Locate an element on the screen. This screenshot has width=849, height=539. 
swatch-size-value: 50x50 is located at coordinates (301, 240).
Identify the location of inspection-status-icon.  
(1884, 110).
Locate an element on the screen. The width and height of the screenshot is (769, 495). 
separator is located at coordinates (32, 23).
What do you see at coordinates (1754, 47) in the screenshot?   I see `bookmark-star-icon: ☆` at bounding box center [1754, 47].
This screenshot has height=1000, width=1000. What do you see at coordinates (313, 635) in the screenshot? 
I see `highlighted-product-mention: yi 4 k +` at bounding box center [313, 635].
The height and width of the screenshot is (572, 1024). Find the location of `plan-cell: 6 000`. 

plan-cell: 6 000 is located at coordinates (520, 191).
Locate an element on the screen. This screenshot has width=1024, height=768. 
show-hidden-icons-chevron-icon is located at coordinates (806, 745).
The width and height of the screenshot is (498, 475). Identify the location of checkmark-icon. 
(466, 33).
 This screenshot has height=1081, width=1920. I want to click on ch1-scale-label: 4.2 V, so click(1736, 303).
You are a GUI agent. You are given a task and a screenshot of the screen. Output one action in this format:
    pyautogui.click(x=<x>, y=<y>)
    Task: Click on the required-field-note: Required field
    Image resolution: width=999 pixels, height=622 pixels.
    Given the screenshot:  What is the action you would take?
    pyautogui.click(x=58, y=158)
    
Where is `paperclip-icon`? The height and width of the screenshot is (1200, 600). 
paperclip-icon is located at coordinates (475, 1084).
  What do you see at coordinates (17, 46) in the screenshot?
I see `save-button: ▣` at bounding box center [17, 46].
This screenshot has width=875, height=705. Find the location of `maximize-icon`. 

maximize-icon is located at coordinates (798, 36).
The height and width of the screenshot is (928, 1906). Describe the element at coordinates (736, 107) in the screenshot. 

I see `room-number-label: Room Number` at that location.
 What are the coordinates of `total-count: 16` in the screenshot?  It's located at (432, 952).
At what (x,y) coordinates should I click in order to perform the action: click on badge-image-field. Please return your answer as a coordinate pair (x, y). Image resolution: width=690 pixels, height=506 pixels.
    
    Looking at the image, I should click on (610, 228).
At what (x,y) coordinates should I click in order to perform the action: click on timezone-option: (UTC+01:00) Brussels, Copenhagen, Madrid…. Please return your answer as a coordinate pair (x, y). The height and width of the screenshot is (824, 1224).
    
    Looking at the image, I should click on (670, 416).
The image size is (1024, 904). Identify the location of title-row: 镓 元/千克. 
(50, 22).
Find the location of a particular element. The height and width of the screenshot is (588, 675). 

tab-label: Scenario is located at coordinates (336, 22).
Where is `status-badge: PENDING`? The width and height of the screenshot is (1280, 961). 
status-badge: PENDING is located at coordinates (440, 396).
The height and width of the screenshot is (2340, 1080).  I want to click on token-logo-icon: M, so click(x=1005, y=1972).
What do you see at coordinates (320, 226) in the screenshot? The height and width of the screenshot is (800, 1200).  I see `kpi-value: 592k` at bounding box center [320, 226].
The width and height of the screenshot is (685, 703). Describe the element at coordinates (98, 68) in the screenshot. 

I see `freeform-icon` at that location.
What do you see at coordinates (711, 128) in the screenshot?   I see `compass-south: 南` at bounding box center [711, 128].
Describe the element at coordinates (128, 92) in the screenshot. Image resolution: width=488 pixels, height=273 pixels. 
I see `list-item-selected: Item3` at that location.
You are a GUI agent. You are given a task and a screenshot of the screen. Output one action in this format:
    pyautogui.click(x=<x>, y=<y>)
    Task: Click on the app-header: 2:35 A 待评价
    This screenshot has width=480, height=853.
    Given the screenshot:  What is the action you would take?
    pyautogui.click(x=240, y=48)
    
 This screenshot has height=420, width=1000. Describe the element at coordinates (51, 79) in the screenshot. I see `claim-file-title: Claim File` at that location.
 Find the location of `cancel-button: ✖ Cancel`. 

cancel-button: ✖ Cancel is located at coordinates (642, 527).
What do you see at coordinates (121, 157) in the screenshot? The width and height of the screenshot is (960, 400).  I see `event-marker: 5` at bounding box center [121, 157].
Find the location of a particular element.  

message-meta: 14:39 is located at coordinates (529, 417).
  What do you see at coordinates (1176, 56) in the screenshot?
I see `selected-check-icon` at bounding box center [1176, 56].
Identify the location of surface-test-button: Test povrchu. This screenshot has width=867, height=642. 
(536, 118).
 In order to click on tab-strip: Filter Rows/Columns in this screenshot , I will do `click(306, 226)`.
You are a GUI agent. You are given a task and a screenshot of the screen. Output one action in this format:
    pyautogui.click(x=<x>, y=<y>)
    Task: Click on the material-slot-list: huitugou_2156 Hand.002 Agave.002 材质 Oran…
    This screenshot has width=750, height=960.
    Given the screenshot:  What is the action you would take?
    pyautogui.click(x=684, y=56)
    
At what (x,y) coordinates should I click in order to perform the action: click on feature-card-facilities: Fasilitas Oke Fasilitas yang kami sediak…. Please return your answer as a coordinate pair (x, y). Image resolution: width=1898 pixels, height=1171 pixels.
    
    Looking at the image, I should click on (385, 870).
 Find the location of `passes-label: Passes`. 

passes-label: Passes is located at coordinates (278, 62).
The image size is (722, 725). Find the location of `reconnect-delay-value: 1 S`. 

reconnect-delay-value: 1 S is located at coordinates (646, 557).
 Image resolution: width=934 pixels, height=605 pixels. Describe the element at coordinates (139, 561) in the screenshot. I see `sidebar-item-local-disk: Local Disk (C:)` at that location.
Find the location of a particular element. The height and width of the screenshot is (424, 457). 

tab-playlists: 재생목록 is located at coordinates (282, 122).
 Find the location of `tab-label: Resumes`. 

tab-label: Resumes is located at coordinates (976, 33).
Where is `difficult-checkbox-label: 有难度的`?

☆ ☆ ☆ ☆ ☆ ☆ ☆

- **WHAT IS REQUIRED**:
Copy out the data above again without changes, from the line holding "Identify the location of inspection-status-icon." through the line holding "pyautogui.click(x=58, y=158)", with both of those lines included.

- **RESULT**:
Identify the location of inspection-status-icon.  
(1884, 110).
Locate an element on the screen. The width and height of the screenshot is (769, 495). 
separator is located at coordinates (32, 23).
What do you see at coordinates (1754, 47) in the screenshot?   I see `bookmark-star-icon: ☆` at bounding box center [1754, 47].
This screenshot has height=1000, width=1000. What do you see at coordinates (313, 635) in the screenshot? 
I see `highlighted-product-mention: yi 4 k +` at bounding box center [313, 635].
The height and width of the screenshot is (572, 1024). Find the location of `plan-cell: 6 000`. 

plan-cell: 6 000 is located at coordinates (520, 191).
Locate an element on the screen. This screenshot has width=1024, height=768. 
show-hidden-icons-chevron-icon is located at coordinates (806, 745).
The width and height of the screenshot is (498, 475). Identify the location of checkmark-icon. 
(466, 33).
 This screenshot has height=1081, width=1920. I want to click on ch1-scale-label: 4.2 V, so click(1736, 303).
You are a GUI agent. You are given a task and a screenshot of the screen. Output one action in this format:
    pyautogui.click(x=<x>, y=<y>)
    Task: Click on the required-field-note: Required field
    Image resolution: width=999 pixels, height=622 pixels.
    Given the screenshot:  What is the action you would take?
    pyautogui.click(x=58, y=158)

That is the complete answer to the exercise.